Tabii ki bu taleplerin mevcut şartlarda, günümüz şartlarında da dahil olmak üzere, gerçekten gerçekçi talepler olmadığını sizlerle paylaşmak, ifade etmek istiyorum.
Tabii ki bu artış hayata geçirilirse, en son diyelim ki %47 artış yapıldığında, sadece Bursaray bilet fiyatının 56 TL olması gerekiyor, uzun hattın yaklaşık 64 TL olması lazım.
Onun için bu rakamlar çok net olarak hesaplanmış rakamlar ve bu konuda da yine bizim teklifimiz de var, kamuoyu da bilsin çünkü biz işçimizin yaşam standardının yükselmesinden yanayız. Ancak bunları düşünürken de sadece bir şirketimizde, bir iştirakimizde olanı değil, 13.800 civarında çalışanımızı düşünerek hareket etme sorumluluğumuz var. Bizim sekiz iştirakımız var ve diğerlerinde sözleşmeler tamamlandı. Bu sözleşmelerle birlikte işçilerimizin yaşam standartlarında önemli bir iyileşme de sağlamış olduk. Bir tek burada bir anlaşmazlığa düşüldü.
Yani teklifin eğer kabul olması halinde, sadece bakın, bilet fiyatlarının 60 TL civarında yükseleceğini herkesin bilmesi lazım. Kime yansıyacak? Bu Bursa'ya yansıyacak...
Biz bunların bir kısmını belirli olarak karşılığını veriyoruz, o ayrı. Değerli arkadaşlar, neden bunu söylüyorum? Bursa halkına önemli bir yük geleceğinin altını çizmek istiyorum. Çok ciddi bir yük. Neticede ben bir kamu yöneticisiyim; kendi param değil, bu harcanacak olan her bir kuruş Bursalıların parasıdır, milletin parasıdır. Benim param değil ve halkımızın vergileri ile esnafımızın, iş dünyasının vergileri ile belediyeye gelen, milletimize ait olan her bir kişinin parasını biz en iyi, en sağlıklı biçimde kullanmak, değerlendirmek ve ona göre mali disiplinle beraber de kurumu yönetmek gibi bir sorumluluğa sahibiz.
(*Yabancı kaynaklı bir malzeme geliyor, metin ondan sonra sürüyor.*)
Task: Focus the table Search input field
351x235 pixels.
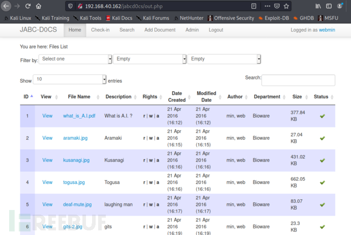Action: point(298,80)
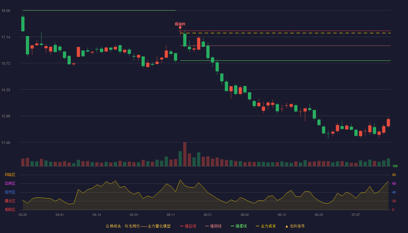The image size is (408, 233).
Task: Click the 云梯战法 主力量化模型 title text
Action: [x=138, y=226]
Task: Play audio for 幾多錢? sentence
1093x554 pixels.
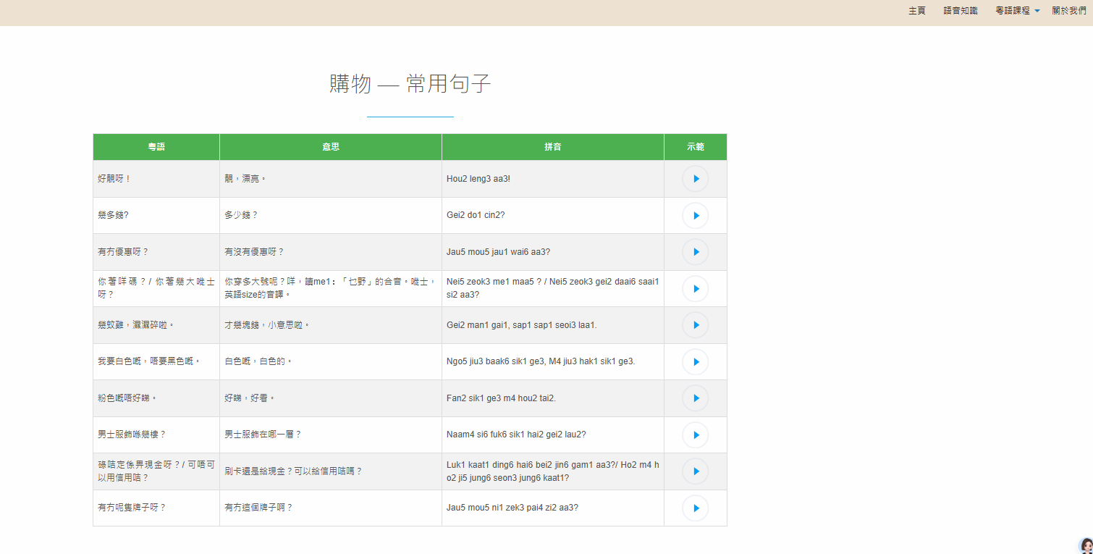Action: (x=695, y=216)
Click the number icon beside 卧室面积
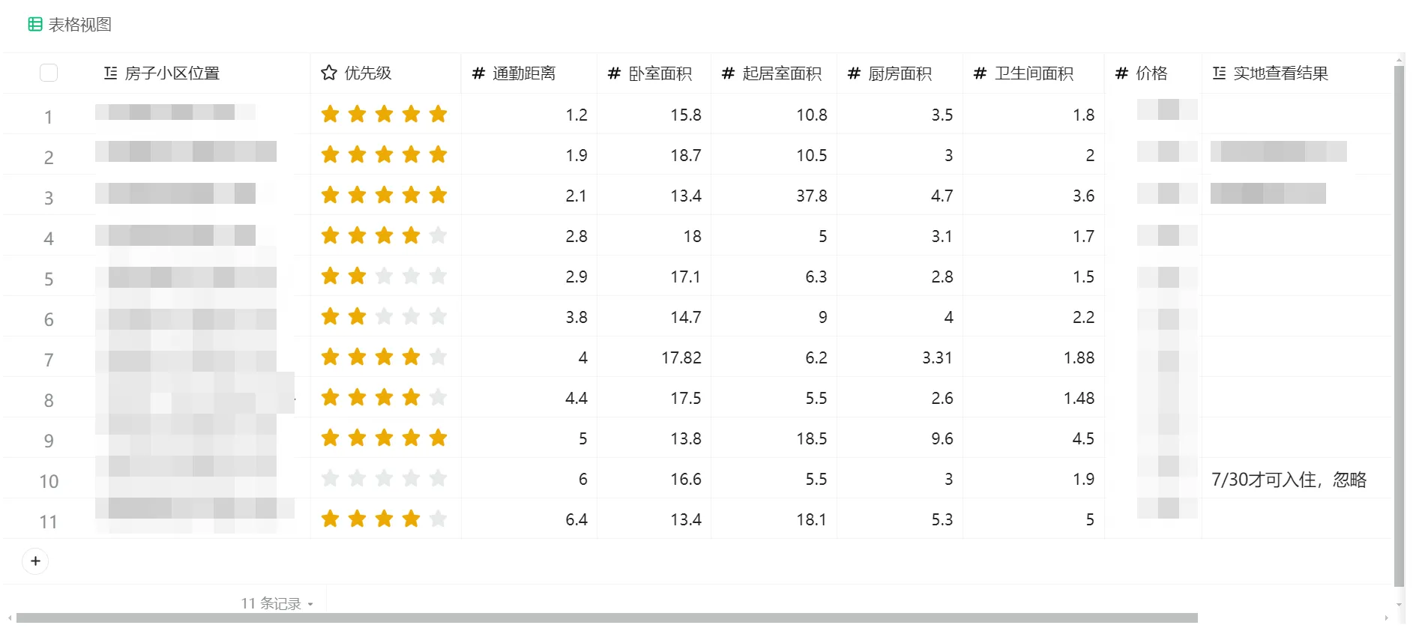 (614, 73)

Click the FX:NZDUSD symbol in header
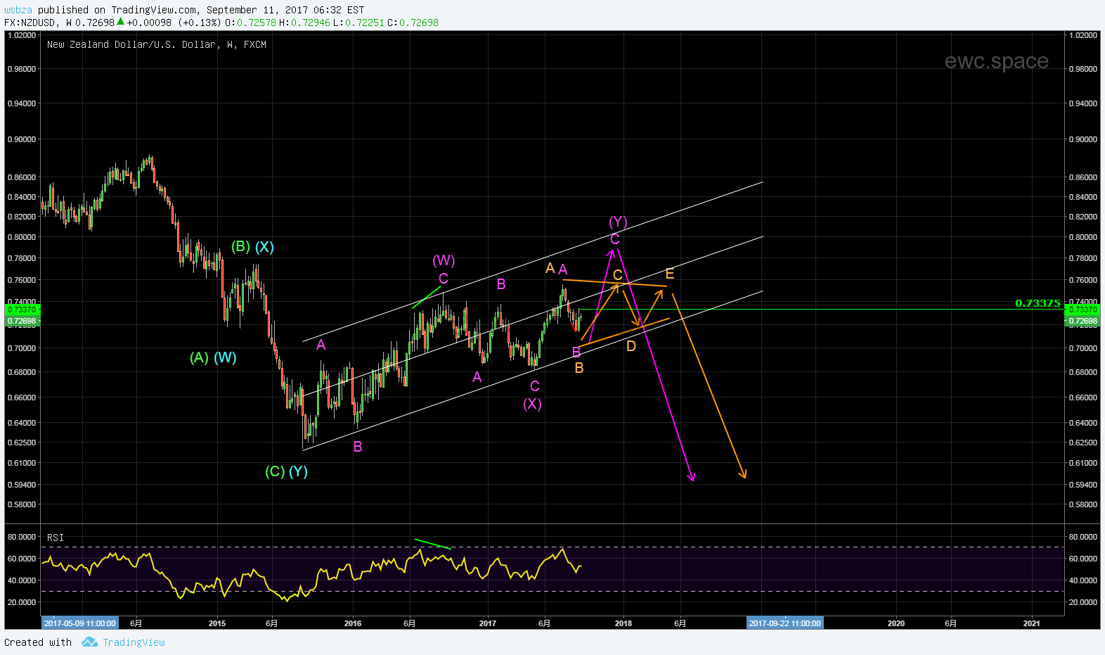[30, 23]
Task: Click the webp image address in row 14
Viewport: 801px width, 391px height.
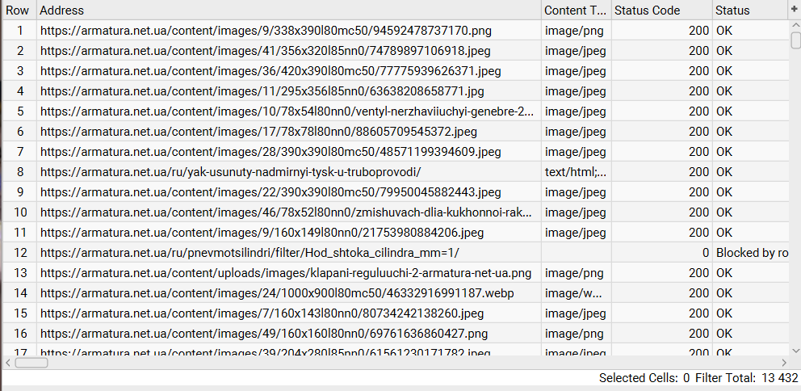Action: tap(277, 293)
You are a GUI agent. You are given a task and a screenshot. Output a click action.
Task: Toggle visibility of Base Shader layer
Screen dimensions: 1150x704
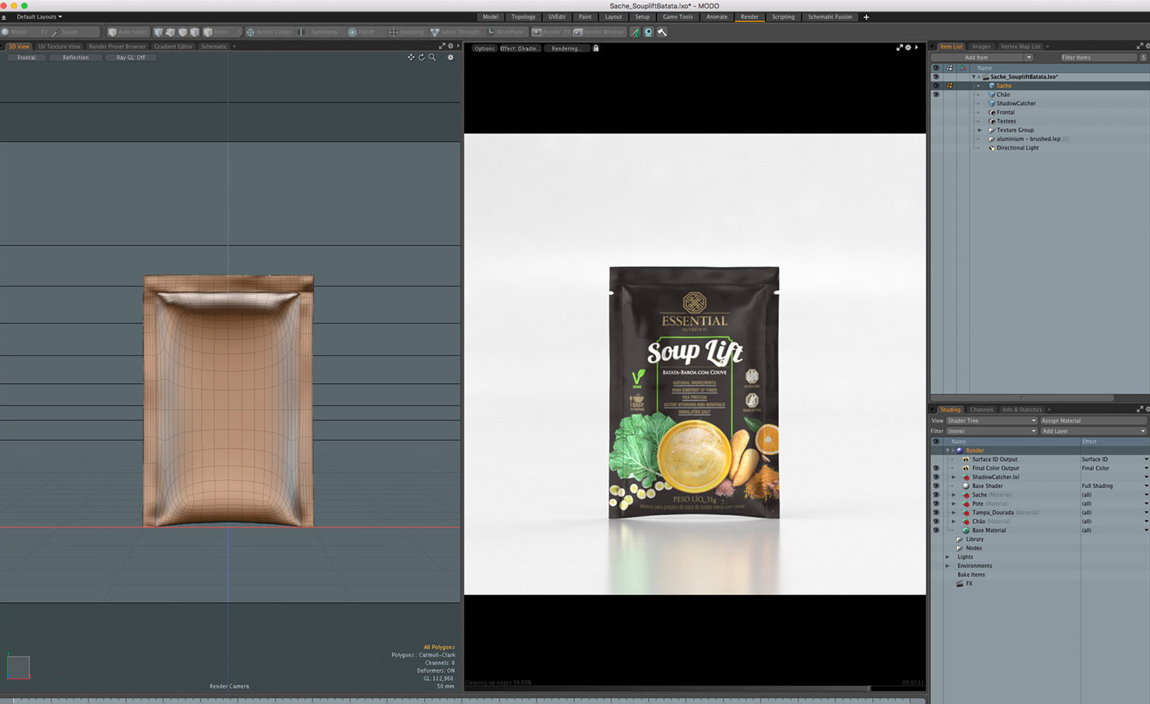(936, 486)
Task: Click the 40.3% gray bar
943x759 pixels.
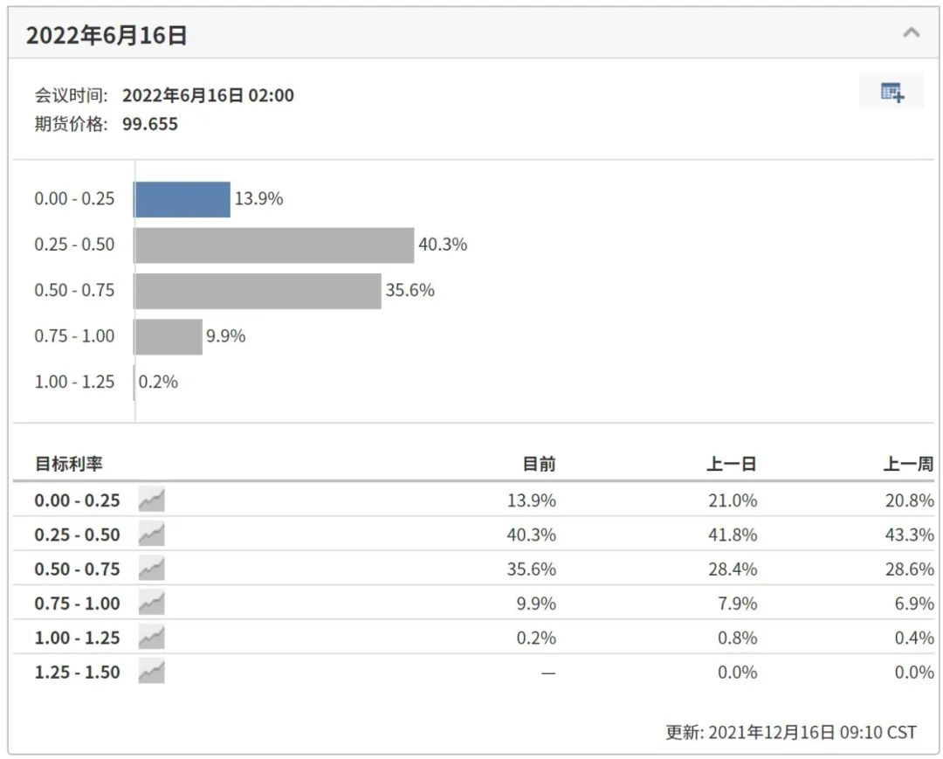Action: click(274, 245)
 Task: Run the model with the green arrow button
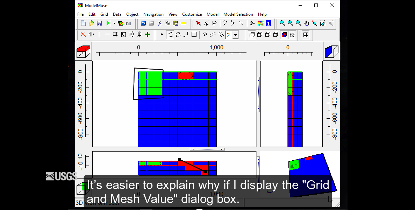coord(107,23)
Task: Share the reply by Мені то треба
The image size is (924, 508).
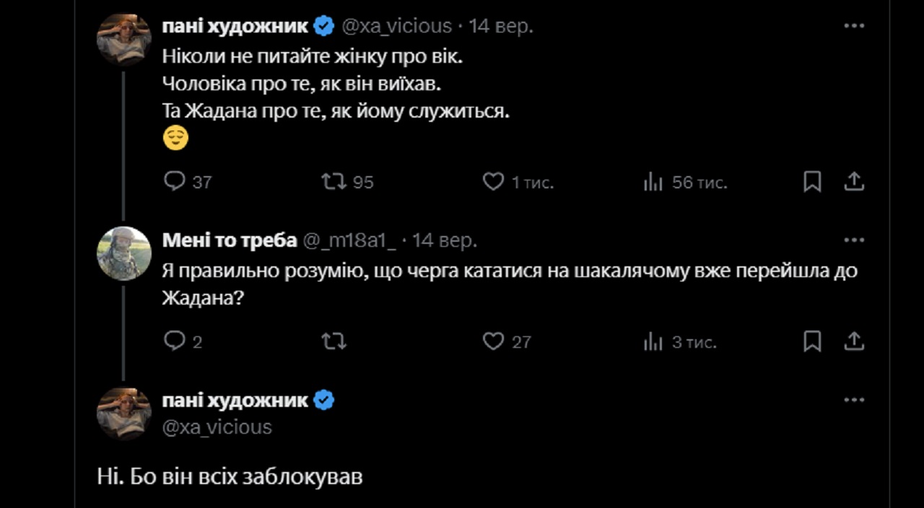Action: coord(855,341)
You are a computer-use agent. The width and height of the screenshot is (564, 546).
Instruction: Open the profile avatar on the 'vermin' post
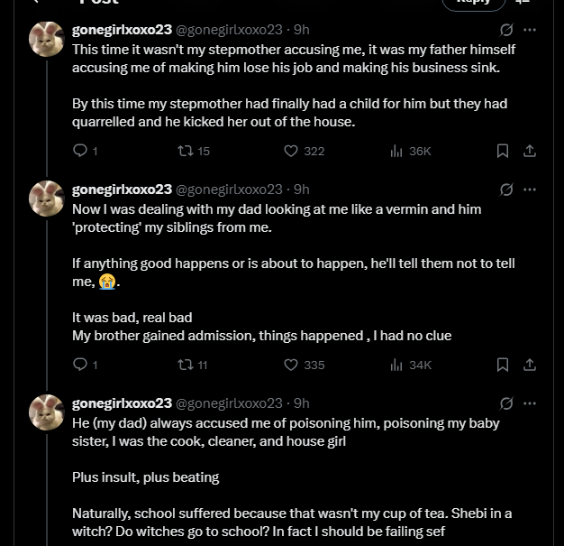[x=46, y=199]
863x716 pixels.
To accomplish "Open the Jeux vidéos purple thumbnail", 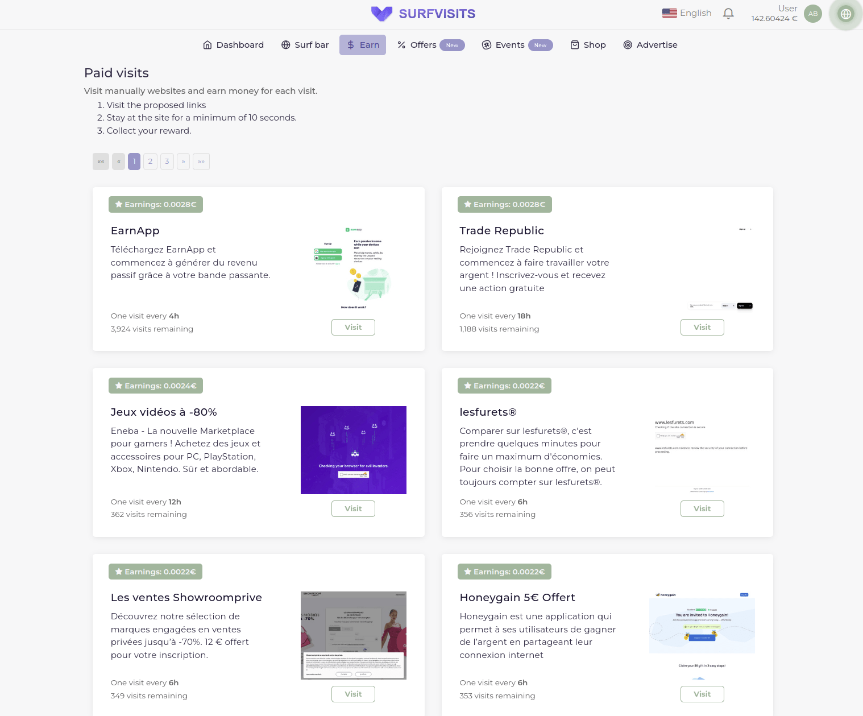I will tap(353, 450).
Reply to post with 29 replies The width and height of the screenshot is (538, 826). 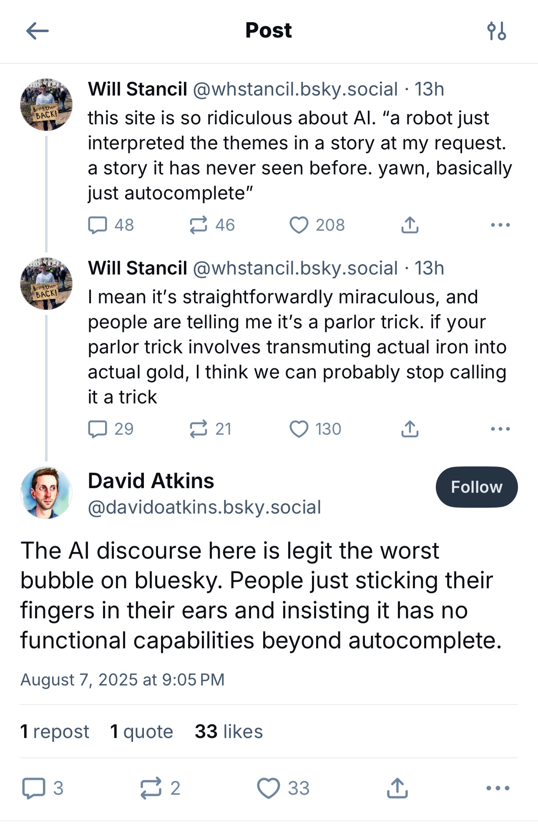pos(98,429)
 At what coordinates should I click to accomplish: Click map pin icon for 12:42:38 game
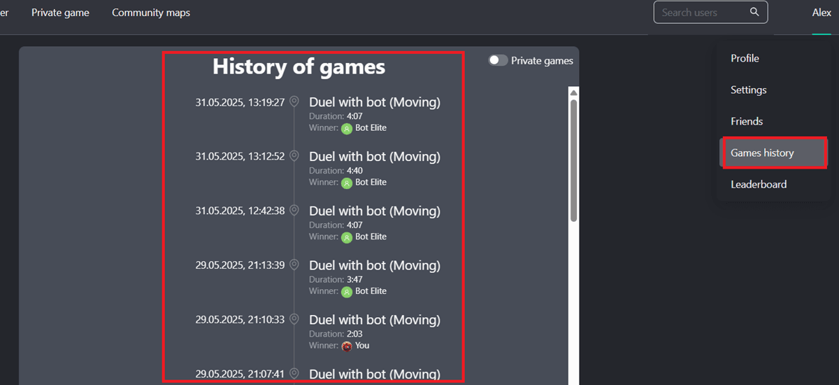point(294,211)
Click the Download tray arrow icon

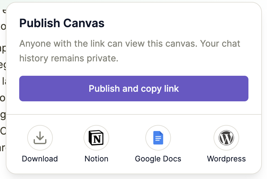click(x=40, y=138)
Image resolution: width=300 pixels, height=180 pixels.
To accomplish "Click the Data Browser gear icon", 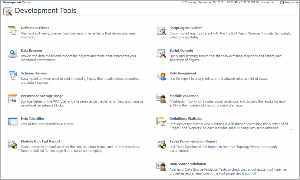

Çünkü her bir kaynağı verimli kullanmak zorundayız; israf etmeden, idareli harcamakla yükümlüyüz. Sorumluyuz, yani belediyemize bir kurumsal yapı eşliğinde en iyi biçimde mali disipline sahip, sürdürülebilir ve şeffaf bir belediye olarak yönetmek zorundayız.
Biraz önce söyledim, 13.800 belki 20-30 civarında ama olan iştiraklerimizle birlikte çalışanlarımız var. Ancak bu aile bireyleri arasında bir fark oluşturmak istemiyoruz; bir fark da görmüyoruz. Yani, çalışanlarımız bizim için kıymetlidir, değerlidir. Diğer iştiraklerimizdeki çalışanlar da bizim için değerlidir. Çünkü sahada olan 13.800 civarındaki çalışanımızın her biri aslında bir Mustafa Bozbey'dir. Ona göre hizmet üretiyorlar, ona göre vatandaşın sorununu çözüyorlar, bizleri temsil ediyorlar.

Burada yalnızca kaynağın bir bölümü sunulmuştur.